The problem: Copy out the records that begin at the line containing "The image size is (1568, 763)." and stop after the line containing "Tap the Borussia", replacing "Create a new form" with "Create a new survey" and leaving everything else as it is.

The input:
========================
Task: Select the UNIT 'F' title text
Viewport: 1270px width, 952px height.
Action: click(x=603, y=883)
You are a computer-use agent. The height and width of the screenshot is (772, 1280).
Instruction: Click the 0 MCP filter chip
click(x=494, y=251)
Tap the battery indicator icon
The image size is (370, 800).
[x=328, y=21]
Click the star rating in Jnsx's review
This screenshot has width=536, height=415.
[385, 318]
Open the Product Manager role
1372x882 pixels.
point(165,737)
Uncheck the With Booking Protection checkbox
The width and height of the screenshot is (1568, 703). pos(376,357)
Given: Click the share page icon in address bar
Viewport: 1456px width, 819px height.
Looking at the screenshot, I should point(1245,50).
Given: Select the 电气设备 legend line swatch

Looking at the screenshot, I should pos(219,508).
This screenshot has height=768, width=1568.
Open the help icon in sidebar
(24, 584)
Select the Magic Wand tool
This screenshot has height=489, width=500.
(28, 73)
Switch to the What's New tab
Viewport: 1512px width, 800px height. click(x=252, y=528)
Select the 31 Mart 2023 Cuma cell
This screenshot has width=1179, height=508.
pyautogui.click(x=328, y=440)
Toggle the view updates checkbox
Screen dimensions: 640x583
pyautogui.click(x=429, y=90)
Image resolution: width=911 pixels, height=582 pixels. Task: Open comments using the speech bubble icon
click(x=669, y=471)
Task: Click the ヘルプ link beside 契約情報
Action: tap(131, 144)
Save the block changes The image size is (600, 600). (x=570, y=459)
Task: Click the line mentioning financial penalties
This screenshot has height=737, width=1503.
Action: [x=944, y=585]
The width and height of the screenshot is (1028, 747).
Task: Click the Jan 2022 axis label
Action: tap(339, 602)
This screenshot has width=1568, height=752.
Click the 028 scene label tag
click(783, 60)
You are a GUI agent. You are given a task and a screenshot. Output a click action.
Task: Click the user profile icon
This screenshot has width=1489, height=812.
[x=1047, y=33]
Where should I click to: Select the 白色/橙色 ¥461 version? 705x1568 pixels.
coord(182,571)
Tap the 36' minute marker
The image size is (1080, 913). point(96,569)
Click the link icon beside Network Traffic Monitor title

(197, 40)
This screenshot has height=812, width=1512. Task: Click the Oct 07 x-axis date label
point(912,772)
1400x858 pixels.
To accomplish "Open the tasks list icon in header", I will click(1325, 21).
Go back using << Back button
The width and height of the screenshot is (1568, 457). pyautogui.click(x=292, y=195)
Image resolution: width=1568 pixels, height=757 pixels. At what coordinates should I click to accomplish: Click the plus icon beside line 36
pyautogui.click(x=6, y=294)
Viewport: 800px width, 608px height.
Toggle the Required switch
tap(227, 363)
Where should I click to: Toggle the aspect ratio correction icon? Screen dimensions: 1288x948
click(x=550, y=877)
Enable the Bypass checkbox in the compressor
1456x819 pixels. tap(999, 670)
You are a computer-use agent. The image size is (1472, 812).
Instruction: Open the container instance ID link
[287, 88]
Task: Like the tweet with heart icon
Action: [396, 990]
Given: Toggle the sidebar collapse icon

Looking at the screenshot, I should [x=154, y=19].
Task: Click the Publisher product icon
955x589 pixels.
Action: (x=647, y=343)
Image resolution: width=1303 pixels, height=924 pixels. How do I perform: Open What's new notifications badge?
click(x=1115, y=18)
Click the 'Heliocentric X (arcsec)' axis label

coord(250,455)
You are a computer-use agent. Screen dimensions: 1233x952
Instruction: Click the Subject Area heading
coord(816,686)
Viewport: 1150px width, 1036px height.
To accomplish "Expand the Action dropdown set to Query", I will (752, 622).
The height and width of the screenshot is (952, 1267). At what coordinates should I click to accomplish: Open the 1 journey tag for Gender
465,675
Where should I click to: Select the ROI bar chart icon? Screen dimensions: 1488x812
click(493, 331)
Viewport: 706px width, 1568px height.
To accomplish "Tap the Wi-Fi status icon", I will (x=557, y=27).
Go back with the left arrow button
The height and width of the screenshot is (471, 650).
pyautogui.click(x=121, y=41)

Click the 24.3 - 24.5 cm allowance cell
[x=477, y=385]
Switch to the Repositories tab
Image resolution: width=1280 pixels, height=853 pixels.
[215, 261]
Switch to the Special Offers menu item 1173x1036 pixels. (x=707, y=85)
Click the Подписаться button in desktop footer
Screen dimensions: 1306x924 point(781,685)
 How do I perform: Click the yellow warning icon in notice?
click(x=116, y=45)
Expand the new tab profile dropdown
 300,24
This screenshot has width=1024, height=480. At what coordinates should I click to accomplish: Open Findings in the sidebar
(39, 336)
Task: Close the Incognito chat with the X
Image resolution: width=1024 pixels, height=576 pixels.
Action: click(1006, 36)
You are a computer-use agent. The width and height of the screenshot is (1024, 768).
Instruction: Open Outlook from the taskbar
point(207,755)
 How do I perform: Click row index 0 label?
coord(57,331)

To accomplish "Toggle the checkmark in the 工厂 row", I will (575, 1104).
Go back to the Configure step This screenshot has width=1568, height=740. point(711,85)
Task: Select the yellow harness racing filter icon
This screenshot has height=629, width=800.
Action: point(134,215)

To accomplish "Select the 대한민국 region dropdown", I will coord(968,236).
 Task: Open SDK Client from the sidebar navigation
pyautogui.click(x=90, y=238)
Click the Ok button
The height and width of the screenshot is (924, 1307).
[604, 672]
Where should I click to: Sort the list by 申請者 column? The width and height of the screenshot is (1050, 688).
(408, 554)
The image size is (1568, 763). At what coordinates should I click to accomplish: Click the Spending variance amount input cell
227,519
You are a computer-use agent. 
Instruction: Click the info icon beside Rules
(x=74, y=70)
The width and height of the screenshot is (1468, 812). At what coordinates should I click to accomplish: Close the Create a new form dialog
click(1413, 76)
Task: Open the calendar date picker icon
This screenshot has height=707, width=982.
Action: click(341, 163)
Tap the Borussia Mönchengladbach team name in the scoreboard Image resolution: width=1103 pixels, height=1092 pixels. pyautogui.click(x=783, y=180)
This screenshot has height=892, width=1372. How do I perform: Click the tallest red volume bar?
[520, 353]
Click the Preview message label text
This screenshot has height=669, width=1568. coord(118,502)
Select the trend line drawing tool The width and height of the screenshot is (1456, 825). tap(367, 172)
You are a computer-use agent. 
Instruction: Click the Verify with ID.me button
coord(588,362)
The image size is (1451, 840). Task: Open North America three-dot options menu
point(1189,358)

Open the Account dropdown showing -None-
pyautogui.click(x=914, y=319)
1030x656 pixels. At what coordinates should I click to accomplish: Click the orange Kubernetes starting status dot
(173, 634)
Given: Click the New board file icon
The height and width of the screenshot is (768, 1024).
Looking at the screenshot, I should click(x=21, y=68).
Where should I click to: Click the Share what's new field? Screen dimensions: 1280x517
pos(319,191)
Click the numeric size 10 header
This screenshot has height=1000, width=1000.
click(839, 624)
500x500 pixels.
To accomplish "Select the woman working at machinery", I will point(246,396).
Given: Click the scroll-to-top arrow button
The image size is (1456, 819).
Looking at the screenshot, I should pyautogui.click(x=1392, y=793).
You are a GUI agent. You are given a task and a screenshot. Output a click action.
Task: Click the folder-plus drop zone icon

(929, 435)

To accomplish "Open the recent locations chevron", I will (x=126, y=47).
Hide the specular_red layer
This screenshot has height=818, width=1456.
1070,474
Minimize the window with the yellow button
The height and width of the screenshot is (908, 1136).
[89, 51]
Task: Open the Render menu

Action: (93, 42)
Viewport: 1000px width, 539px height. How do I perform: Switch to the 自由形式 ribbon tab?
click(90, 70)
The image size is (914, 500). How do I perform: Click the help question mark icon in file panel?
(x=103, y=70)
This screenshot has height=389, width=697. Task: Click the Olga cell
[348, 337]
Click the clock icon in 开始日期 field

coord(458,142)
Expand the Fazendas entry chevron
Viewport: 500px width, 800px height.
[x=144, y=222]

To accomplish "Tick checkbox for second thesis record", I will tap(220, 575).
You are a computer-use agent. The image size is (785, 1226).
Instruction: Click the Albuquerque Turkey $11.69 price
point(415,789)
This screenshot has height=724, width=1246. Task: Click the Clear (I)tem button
========================
Expected answer:
The image size is (1568, 763). At what coordinates should I click to accomplish: Click the Spending variance amount input cell
227,519
You are a computer-use agent. 
Instruction: Click the info icon beside Rules
(x=74, y=70)
The width and height of the screenshot is (1468, 812). At what coordinates should I click to accomplish: Close the Create a new survey dialog
click(1413, 76)
Task: Open the calendar date picker icon
This screenshot has height=707, width=982.
Action: click(341, 163)
Tap the Borussia Mönchengladbach team name in the scoreboard Image resolution: width=1103 pixels, height=1092 pixels. pyautogui.click(x=783, y=180)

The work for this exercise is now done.